I don’t like to bring up the subject of its missing limbs, but the tree sees me seeing the broken crown and the stumps of once-beautiful boughs. It also sees me seeing the wreaths of young shoots growing around every wound and, thus, I see in myself some new growth, stimulated by recent loss. There is more space around my heart now, like the open centre of the horse-chestnut tree. Someone may fly in there and take up residence.
By using the Goethean approach, I came to perceive the livingness of the tree. First, I had a strong impression of its welcoming attitude. Then, I proceeded to examine all its physical structures that were within my reach, making drawings and detailed notes. Next, I held those details in my mind and imagined the tree forming its different parts in order to become itself: new palmate leaves unfolding from sticky, reddish buds; long, slender twigs reaching out into the sunlight; heart-shaped abscission scars forming on branches as they let go of old leaves; the trunk gaining girth on warm, wet, summer days; new shoots crowding around the wounded branches, bringing food and healing compounds to the broken limbs; the rounding-out of its red-brown seeds that continue the tree’s exploration of the world. Lastly, I allowed my mind become spacious to let the gestures of those parts reveal the generous quality of the whole horse-chestnut tree.
This method goes beyond analysis of “facts” about the tree’s outward appearance, but it does not invent a fictitious plant, nor does it demand a supernatural experience with the tree. Rather, it is a scientific method which cultivates the use of intuition. Perhaps, as Bortoft reflects, this kind of perception is “something like an ‘intermediate case’ between the rational-empirical mind and ‘mystical experience’”9.
Meeting the Plants
Now I step through the doorway into my inquiry, “How can I teach others about meeting plants as subjects, not objects?” The inspiration to answer that question comes from several writers and scientists whose work informs my personal philosophy, my “ecosophy”, to use Arne Naess’s10 term. For example, from Abram:
To define another being as an inert or passive object is to deny its ability to actively engage us and to provoke our senses; we thus block our perceptual reciprocity with that being.11
From the beginning we have been surrounded by the presence of plants; it is not only upon the soil, other plants, or the insects that the aromatics of the plant world fall. They fell upon our species as well; all during our long growth we breathed them in.12
This heart-filled writing contrasts with the indigestible language of formal botany. The following extract is from a popular wild-flower key by Francis Rose; it’s a description of the leaves of the horse-chestnut tree, Aesculus hippocastanum in the Hippocastanaceae family:
Lvs palmate, divided into 5-7 lfts, 8-20 cm long, obovate, tapered to base, pointed at tip, toothed, hairless and dark green above, downy below when young, long-stalked. 13
Goethe would have found this type of description distasteful, according to Goethean researcher, Ron Brady:
He had been put off by a botany consisting of mere categorization of parts, shapes, species, and families without any insight into an underlying unity among them.14
To open the door of plant-wonder for others, I’m designing a holistic course called “Meeting the Plants”. This course includes activities to reveal the unity of plants through appreciation of diversity, rather than looking for common features among members of a particular group, which is the usual direction of thinking in a botanical key.

-=-=-

• [Exercise instructions]:
• a. From the horse-chestnut text, extract the passage from "I don’t like" to "take up residence.".
• b. List every person the horse-chestnut text mentions by name.

• [Exercise data]:

-=-=-

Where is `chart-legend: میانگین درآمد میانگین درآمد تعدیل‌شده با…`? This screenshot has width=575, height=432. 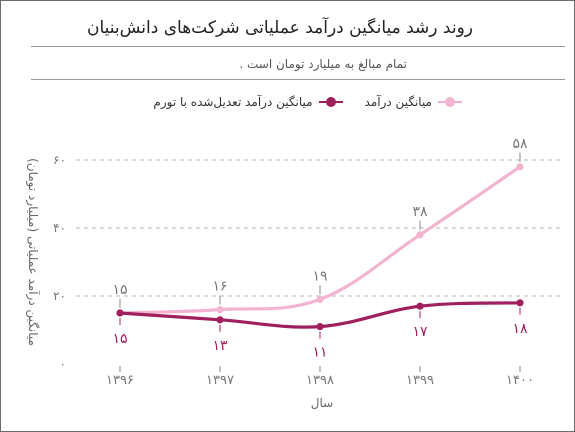
chart-legend: میانگین درآمد میانگین درآمد تعدیل‌شده با… is located at coordinates (292, 102).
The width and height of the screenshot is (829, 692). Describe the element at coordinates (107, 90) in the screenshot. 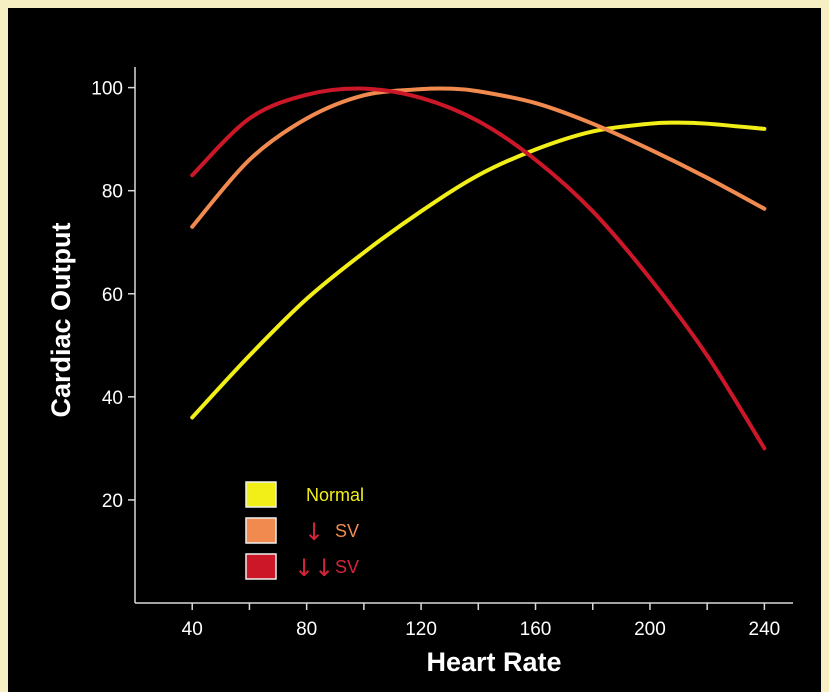

I see `y-tick-label: 100` at that location.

-=-=-

• [List of solutions]:
• a.
I don’t like to bring up the subject of its missing limbs, but the tree sees me seeing the broken crown and the stumps of once-beautiful boughs. It also sees me seeing the wreaths of young shoots growing around every wound and, thus, I see in myself some new growth, stimulated by recent loss. There is more space around my heart now, like the open centre of the horse-chestnut tree. Someone may fly in there and take up residence.

• b. Goethe, Bortoft, Arne Naess, Abram, Francis Rose, Ron Brady